JOB A:
Please rewrite the entries from the line containing "Task: Click the board" through the end of the entries, replacing "Task" with "Instruction" and leaving everything else unchanged.

Create secrets for terraform code to access docker image from different AWS account


Setup secret for accessing ECR and loading docker image:

  • Copy this python snippet below into generate_secret_key.py.
#!/usr/bin/env python
 
import re
import subprocess
 
def execute_cmd(cmd):
  proc = subprocess.Popen(cmd, shell=True, stdout=subprocess.PIPE, stderr=subprocess.PIPE)
  comm = proc.communicate()
 
  if comm[1] != '':
    print(comm[1].rstrip('\n'))
    exit(-1)
 
  return comm[0]
 
def generate_secret_key():
  login_cmd = execute_cmd('aws ecr get-login').rstrip('\n')
  creds = re.sub(r"(-e none\ |docker login\ |-u\ |-p\ )", '', login_cmd).split(' ')
  generate_secret_cmd = "kubectl create secret docker-registry {0} --docker-username={1} --docker-password={2} --docker-server={3} --docker-email=YOUR_EMAIL_ADDRESS"
  execute_cmd(generate_secret_cmd.format(‘ecr.us-west-2’, creds[0], creds[1], creds[2].replace('https://', '')))
 
if __name__ == "__main__":
  generate_secret_key()
NOTE: Remember to change YOUR_EMAIL_ADDRESS .
  • Change the file permission and execute it.
  • Make sure the right AWS account info is used by running ‘aws ecr get-login’ (Use ‘export AWS_PROFILE={profile_name_in_.aws_config}’ to switch AWS account – make sure both kubeconfig and aws conf profile are pointing to the same AWS account!!!)

Above step will create a secret called ‘ecr.us-west-2’ for terraform to use to access ECR without permission issue.  Secrets will expire so we need to re-run such script to regenerate it.  Run ‘kubectl get secrets’ to check if the secrets ‘ecr.us-west-2’ is still there or not.

Put following to terraform code to use such secret to get docker image:

image_pull_secrets {
  name = "ecr.us-west-2"
}


Setup secret for accessing ECR from different AWS accout and loading docker image:


1.     Use ‘export AWS_PROFILE={profile-name}’ to switch to the account we will deploy ECR image to.
2.     Deploy EKS, DynamoDB, etc.
3.     Add permission to the ECR in source account for each image:

  "Statement": [
    {
      "Sid": "AllowPull",
      "Effect": "Allow",
      "Principal": {
        "AWS": "arn:aws:iam::853844999999:user/terraform-project-development"
      },
      "Action": [
        "ecr:BatchCheckLayerAvailability",
        "ecr:BatchGetImage",
        "ecr:GetDownloadUrlForLayer"

Target position entries:
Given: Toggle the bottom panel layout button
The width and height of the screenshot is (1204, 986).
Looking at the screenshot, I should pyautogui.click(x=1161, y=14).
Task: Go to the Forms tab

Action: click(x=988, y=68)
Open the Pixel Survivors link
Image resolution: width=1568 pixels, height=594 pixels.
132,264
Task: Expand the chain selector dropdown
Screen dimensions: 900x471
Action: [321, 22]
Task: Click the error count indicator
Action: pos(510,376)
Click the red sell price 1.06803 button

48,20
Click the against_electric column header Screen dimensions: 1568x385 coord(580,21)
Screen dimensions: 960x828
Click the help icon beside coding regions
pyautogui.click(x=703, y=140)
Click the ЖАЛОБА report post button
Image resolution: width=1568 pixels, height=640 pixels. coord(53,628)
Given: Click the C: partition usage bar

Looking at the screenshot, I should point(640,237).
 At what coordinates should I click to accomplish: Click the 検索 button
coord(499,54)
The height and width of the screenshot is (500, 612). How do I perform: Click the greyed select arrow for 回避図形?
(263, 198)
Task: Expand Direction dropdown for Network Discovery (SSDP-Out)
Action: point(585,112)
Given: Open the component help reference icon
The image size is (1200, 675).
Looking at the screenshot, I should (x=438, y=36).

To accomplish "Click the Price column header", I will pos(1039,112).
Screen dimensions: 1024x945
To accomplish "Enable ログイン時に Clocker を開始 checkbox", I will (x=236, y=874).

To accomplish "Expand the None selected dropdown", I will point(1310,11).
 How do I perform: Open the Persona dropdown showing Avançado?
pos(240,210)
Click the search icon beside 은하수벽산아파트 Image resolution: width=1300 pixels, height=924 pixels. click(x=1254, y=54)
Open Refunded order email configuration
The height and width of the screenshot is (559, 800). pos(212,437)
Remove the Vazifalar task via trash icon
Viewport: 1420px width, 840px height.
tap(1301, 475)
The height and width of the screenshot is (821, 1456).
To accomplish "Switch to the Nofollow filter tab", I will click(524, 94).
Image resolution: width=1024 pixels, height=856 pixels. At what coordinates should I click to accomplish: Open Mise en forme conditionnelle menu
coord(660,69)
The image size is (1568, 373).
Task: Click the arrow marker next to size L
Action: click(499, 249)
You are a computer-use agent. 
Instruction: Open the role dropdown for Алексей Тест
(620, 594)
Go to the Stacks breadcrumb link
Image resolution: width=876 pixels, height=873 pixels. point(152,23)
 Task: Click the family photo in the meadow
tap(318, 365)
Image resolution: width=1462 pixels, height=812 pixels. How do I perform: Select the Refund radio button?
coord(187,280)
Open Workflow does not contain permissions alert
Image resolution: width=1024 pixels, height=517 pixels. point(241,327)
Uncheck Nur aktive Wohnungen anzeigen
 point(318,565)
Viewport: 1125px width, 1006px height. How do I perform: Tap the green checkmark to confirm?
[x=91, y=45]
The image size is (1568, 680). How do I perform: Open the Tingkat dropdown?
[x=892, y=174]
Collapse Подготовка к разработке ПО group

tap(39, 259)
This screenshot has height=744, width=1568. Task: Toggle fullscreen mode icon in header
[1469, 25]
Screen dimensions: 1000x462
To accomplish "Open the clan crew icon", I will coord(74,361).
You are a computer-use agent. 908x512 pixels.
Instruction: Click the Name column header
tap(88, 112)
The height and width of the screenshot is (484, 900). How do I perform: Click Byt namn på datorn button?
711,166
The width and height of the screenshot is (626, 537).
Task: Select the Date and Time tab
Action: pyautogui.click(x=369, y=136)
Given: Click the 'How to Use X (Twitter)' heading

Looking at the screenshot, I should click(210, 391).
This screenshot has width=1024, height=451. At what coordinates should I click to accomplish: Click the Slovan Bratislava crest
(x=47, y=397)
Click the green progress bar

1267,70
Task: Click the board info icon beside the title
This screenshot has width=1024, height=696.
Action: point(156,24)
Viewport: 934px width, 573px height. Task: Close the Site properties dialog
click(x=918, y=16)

JOB B:
Decide whether each statement agrees with the text on ECR secrets, and answer yes or no while quoting the words that settle it: (i) the script creates a secret called 'ecr.us-west-2'; (ii) the secrets do not expire; (iii) the policy statement has the Sid "AllowPush".

RESULT A:
Instruction: Click the board info icon beside the title
This screenshot has width=1024, height=696.
Action: point(156,24)
Viewport: 934px width, 573px height. Instruction: Close the Site properties dialog
click(x=918, y=16)

RESULT B:
(i) Yes: "Above step will create a secret called ‘ecr.us-west-2’"
(ii) No: "Secrets will expire so we need to re-run such script to regenerate it."
(iii) No: "Sid": "AllowPull"